AUDIE CORNISH, HOST:
We've been reporting on the Napa State Hospital in California. Five years ago this week, an employee there was killed by a psychiatric patient. It's still a dangerous place. Steve Seager is a psychiatrist there.
STEVE SEAGER: Every time I leave the unit or go on the unit, it's like a little military exercise where I decide where I'm going to go, I watch every step, I look under my door before I open it.
CORNISH: Last year, 1,800 assaults took place on the campus of Napa State Hospital. So what can psychiatric hospitals do to make their facilities safer for patients and employees? And what's been successful? For an answer, we turn to Joel Dvoskin. He's a clinical psychologist. He consults with psychiatric hospitals around the country.
Welcome to the program.
JOEL DVOSKIN: Thank you for having me.
CORNISH: So I know you've also served as a monitor of federal court settlement agreements over psychiatric hospitals so you've seen a lot. What are some of the factors that the most troubled hospitals have in common?
DVOSKIN: Some of the common factors are either low staffing or not enough money to train people adequately, the type of patients who are in the hospital and the mix of patients - mixing predatory patients with vulnerable patients - whether or not they have security staff on the wards, the nature of the physical plant - do they have blind spots?
CORNISH: And when we say blind spots, we mean blind from cameras or just literally being able to see around the corner?
DVOSKIN: No, where staff can't see all of the common space from one spot, it means they have to walk around a lot of corners.

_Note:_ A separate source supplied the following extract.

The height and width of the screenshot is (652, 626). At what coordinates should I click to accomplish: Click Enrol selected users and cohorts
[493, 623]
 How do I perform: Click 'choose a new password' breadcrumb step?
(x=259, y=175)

And the staff spend a lot more time watching to keep people safe and not as much time interacting and providing treatment.
CORNISH: Can you give us an example of a state hospital, state facility, that was able to bring down the number of assaults? What are things that they did differently?

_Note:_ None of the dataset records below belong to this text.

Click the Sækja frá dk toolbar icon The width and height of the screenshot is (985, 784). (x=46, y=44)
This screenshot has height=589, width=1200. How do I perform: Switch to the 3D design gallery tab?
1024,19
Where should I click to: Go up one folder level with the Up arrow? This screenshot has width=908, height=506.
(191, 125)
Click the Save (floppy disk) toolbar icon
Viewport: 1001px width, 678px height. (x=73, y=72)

DVOSKIN: Well, one hospital, the Fulton State Hospital, did some innovative programs that helped them reduce their violence. One of the things they did is they didn't like the training that their direct care staff were getting so they scrapped it and made up their own training program, which is outstanding. And it was developed by the most skilled direct care staff. They also have brought in several different targeted kinds of treatment such as behavioral treatment that systematically rewards appropriate behavior. Additional programs is another thing that's done, when people are busy they tend to cause less trouble than when they're idle.
CORNISH: So what are those programs? Do you mean therapy or painting classes? What does that mean?
DVOSKIN: Well, it's both things. So many of the programs are specifically aimed at skills, and those vary from skills that a person's going to need in the community to life skills like conflict resolution or how to communicate better, how to make friends.
CORNISH: But can you get to skills teaching if you're still worried about assaults?
DVOSKIN: Well, it's certainly - the more fearful that the staff are, the more fearful the patients are and vice versa. And fear does interfere with people's ability to teach and their ability to learn. So creating a safe environment is absolutely important to allowing people to profit from these treatment programs. But I also, if I may just add, some of the other programs that people sometimes make fun of, you know, of painting and stuff, it's just the idea that anything that's done that's either interesting or fun is better for people than sitting around.
CORNISH: People hearing about these high numbers of assaults at this hospital or any other - is there a question that we should be asking that we're not, something that's kind of an elephant in the room for the industry that you know if you've been watching it, but that people may not realize when they hear these high figures?
DVOSKIN: We - in the United States, the budgets for public mental health have been drastically reduced over the last 15 years. I mean, to the tune of tens of billions of dollars. And because of that, not everybody gets the kind of treatment that they need as early as they need it, and so sometimes people are allowed to get worse before they get the help that they need. The other thing that's my own personal opinion is that a lot of violence in America - and it also means the violence in psychiatric hospitals - is more the result of fear and anger and despair than it is the result of mental illness. And that we have to be about building hope in people because when you're hopeless, you're much less likely to choose healthy ways to deal with your problems. And building hope, it's a hokey thing to talk about and we don't talk about it enough, but I think it is incredibly important if we're trying to make hospitals safer.
CORNISH: Joel Dvoskin, he's a clinical psychologist.
Thank you so much for speaking with us.